DNA evidence is an invaluable asset to law enforcement agencies across the country. Microscopic genetic material can lead to the arrest of criminals who do their best to evade detection. Before the advent of DNA sequencing, detectives had to go to extraordinary lengths to meet the burden of proof. They often had to rely on eyewitness accounts or confessions to close a case, both of which can be unreliable.
In the 21st Century, detectives hope that perpetrators will leave behind genetic breadcrumbs, so they can be sure that the person being charged is the culprit. Advances in technology have made it easier to narrow down who was behind a crime.
As we’ve pointed out in previous posts, just because a suspect’s DNA is left behind at a crime scene does not mean that the case is closed. The “Golden State Killer” eluded authorities for years despite leaving genetic evidence behind at the scene of a crime. Finally, a technique called genetic genealogy and Americans’ desire to learn about their ancestry lead to an arrest.
Still, the process of analyzing genetic evidence is not fast; it can take months to conduct lab work and identify a suspect. The slow and tedious process could be significantly hastened thanks to a new device called “Rapid DNA,” The Los Angeles Times reports. The machine cuts down the time it takes to analyze DNA to about 90 minutes.

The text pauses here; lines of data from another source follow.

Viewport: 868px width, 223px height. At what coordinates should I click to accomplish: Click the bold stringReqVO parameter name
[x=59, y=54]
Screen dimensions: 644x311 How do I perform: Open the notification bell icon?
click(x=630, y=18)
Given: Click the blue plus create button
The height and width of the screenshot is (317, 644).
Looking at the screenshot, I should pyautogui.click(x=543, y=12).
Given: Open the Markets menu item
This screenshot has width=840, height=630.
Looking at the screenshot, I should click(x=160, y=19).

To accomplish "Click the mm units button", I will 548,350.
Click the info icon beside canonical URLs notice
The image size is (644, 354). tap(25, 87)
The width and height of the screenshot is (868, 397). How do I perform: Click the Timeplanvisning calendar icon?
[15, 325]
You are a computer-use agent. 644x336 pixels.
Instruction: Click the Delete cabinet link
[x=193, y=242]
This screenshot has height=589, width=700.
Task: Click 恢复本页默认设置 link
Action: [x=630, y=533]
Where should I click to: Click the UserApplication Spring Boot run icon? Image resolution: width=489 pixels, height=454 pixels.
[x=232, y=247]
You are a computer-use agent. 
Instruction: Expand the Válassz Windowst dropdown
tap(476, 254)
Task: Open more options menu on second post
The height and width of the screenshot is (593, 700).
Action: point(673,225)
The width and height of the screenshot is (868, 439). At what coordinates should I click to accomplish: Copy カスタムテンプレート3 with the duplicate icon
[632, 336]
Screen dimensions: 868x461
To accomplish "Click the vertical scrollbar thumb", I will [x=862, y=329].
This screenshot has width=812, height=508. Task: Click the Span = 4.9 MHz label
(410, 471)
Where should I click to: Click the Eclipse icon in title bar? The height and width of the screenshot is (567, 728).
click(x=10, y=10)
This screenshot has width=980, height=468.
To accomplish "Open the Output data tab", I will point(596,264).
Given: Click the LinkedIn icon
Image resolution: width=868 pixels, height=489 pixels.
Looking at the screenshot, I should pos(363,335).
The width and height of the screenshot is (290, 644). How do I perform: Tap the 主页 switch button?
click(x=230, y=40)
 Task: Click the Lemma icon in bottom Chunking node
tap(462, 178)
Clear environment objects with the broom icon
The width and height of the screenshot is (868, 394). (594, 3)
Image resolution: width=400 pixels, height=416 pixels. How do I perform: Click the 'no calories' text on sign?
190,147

Solving Crimes and Privacy Concerns
Colorado-based ANDE and Massachusetts-based Thermo Fisher Scientific are the two companies leading the way with Rapid DNA, according to the article. The devices are already in use in California; Contra Costa, Sacramento, and Orange counties have the machines at their disposal. The Orange County district attorney’s office has had Rapid DNA for about five years.
Privacy advocates are concerned that police will test people without their informed consent, according to the article. Some forensic scientists worry that law enforcement will mishandle evidence and potentially compromise prosecutions.
“There is no question that getting faster DNA results is good for everyone in the criminal justice system,” said Lynn Garcia, general counsel of the Texas Forensic Science Commission. “But we have to be sure that any technology is ready for prime time and is reliable and that the people who are using it are trained.”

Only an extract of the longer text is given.